• Task statement: What you return should be the exact lines from the one with "The height and width of the screenshot is (178, 212)." to the end of the records below, both included, and no pictures.

Top of Record extracts

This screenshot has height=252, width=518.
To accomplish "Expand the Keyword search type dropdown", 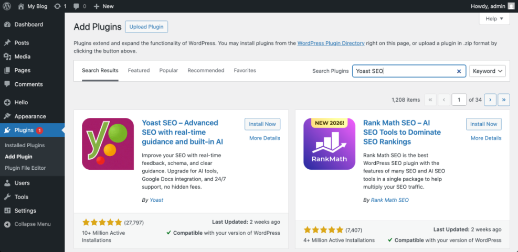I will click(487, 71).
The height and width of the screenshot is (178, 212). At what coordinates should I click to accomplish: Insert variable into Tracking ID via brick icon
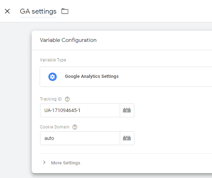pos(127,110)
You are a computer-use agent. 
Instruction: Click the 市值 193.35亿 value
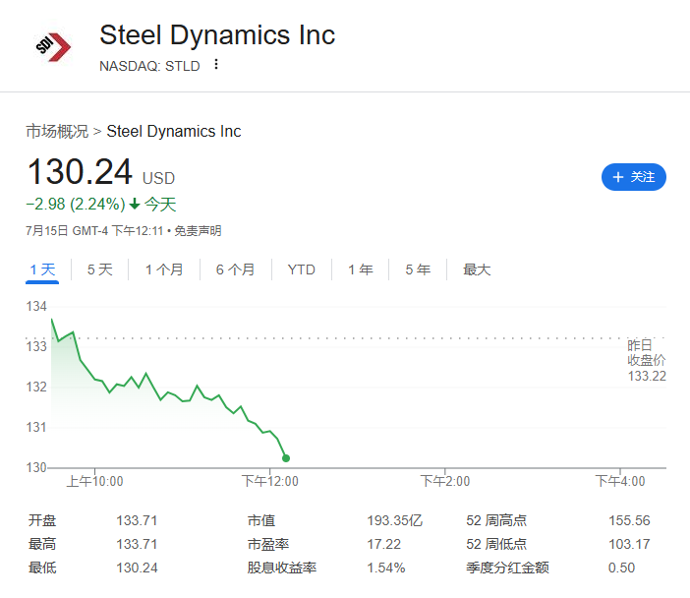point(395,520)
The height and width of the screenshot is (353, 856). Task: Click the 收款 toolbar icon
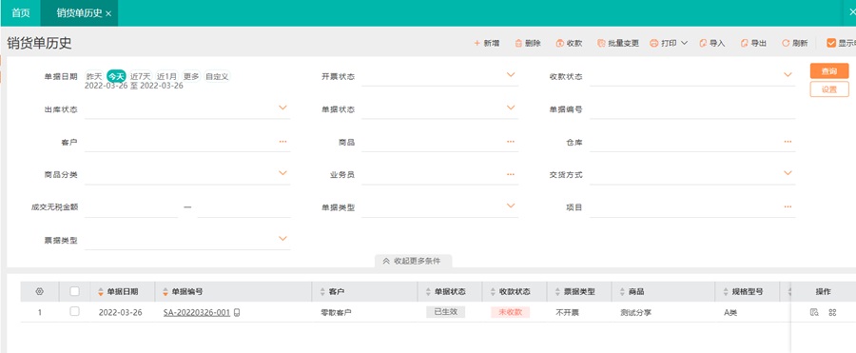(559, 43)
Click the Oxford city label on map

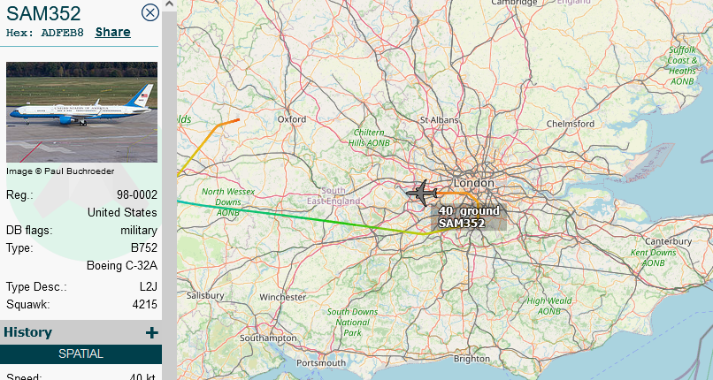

Bottom of Record extracts

• Written reply:
The height and width of the screenshot is (178, 212). At what coordinates should I click to accomplish: Insert variable into Tracking ID via brick icon
pos(127,110)
You are a computer-use agent. 
Instruction: Click the 市值 193.35亿 value
point(395,520)
The height and width of the screenshot is (353, 856). Task: Click the 收款 toolbar icon
(559, 43)
Click the Oxford city label on map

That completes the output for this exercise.